Insurance in general is confusing and life insurance can be very confusing to understand due to all the provisions and riders. So when carriers come out with multiple products with an array of provisions it can be overwhelming to decide which is best for your planning needs.
So let’s catch you up on the different types of term life insurance policies. Being informed will help you be more comfortable with the product and more confident in your decision to purchase the plan for you or your family.
There are primarily four different types of term life policies available:
“ART” or Annual Renewable Term Life:
Or it is also called “yearly renewable term” or YRT and ART or “annually renewable term”

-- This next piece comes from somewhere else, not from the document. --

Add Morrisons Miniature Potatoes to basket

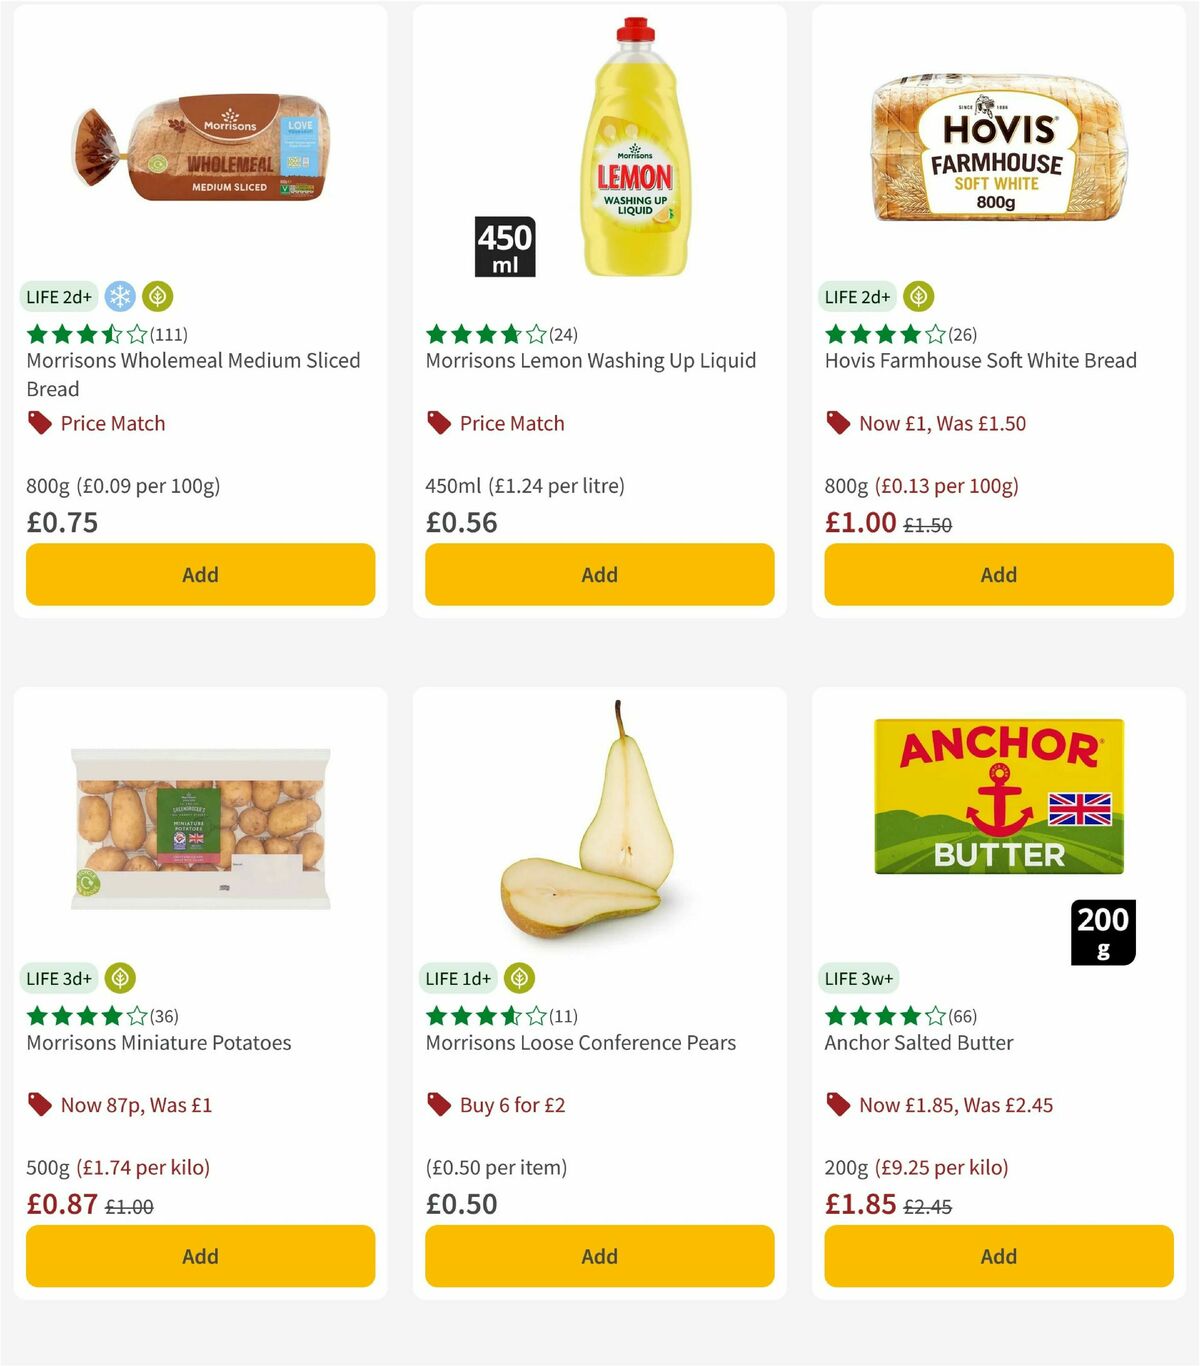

This product simply provides protection for one year, then it renews the next year same face amount but the premiums increase with your attained age. This product is usually used for very short term needs. Perhaps to cover a loan or some sort of business situation where an executive or key employee needs the coverage.

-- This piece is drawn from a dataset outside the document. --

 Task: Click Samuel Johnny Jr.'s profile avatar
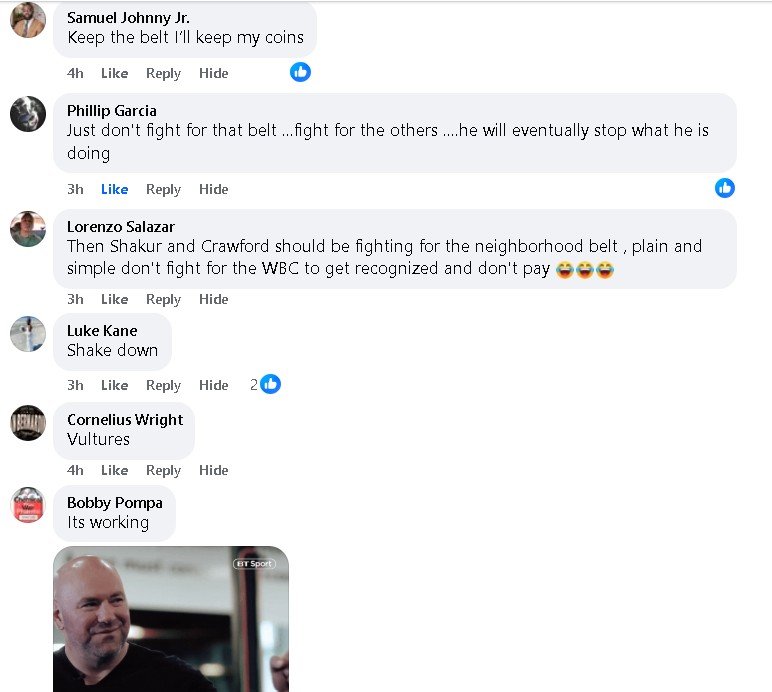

Guaranteed Level Term Life Insurance:
With this policy at the time of application you will choose a level death benefit. The premium is level as well but you need to be very careful here.Depending on the carrier some policies may be a 20 yr level term life but the premiums may adjust after an initial 10 yr guaranteed period. Most carriers have guaranteed their level term life products for the whole term period, they have done this primarily due to competition. Make sure you look at the carriers illustration ran on their own software. There you will be able to verify if the premiums are guaranteed for the whole term period.
Decreasing Term Life:
This product is mostly non-existent anymore, due to that rates have become so competitive and affordable that level plans make more sense to buy. You may have heard this product called Mortgage Term Life Insurance also, because it was marketed mostly to new homeowners after buying a home to cover the loss of the bread winner. This product would simply decrease in face amount and premiums over the years of keeping the policy in force. The goal would be that when your mortgage or loan was paid off your insurance would dissipate as well because there was no longer a need for coverage. My opinion is just buy a level guaranteed product, they are affordable right now and you would want the larger face amount for your family anyway.

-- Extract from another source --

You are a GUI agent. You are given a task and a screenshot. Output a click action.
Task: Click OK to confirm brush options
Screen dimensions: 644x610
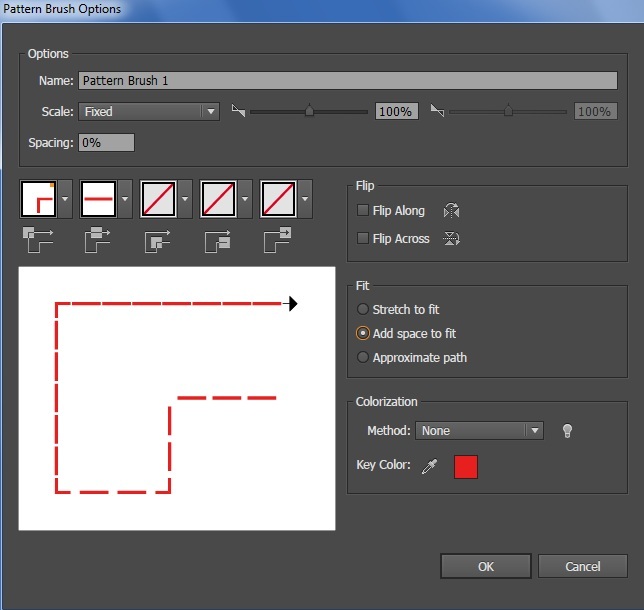pyautogui.click(x=485, y=567)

Return Of Premium Term Life:
This type of policy is a newer product that has been around for a few years now.We really recommend this type of plan and it is extremely popular with consumers for these reasons. Typically depending on the carrier you could purchase a 15 year, 20 year, 25 year or 30 year policy. What happens is after you hold the policy typically for half of the time of your guarantee you would start building a return of your premium dollars. For example if you bought a 30 year return of premium after year 15 you could “cash in” your policy for a certain percentage of what you have paid into the policy. Request that your broker or agent show you the carriers illustration where it shows you exactly how long you have to hold the policy and how much you would get back in your pocket. Of course if you hold the policy to maturity you will get back 100% of your premium, not to bad heh. Only bad about these policies is that they are definitely more expensive that straight term life policies. The return of premium life plans are great if you can justify paying more now for the potential to get all your premium back down the road.
You are now armed with the basics of the different types of term life policies and plans. As always ask a lot of questions and make sure you feel comfortable working with your broker and the carrier you select to insure your life.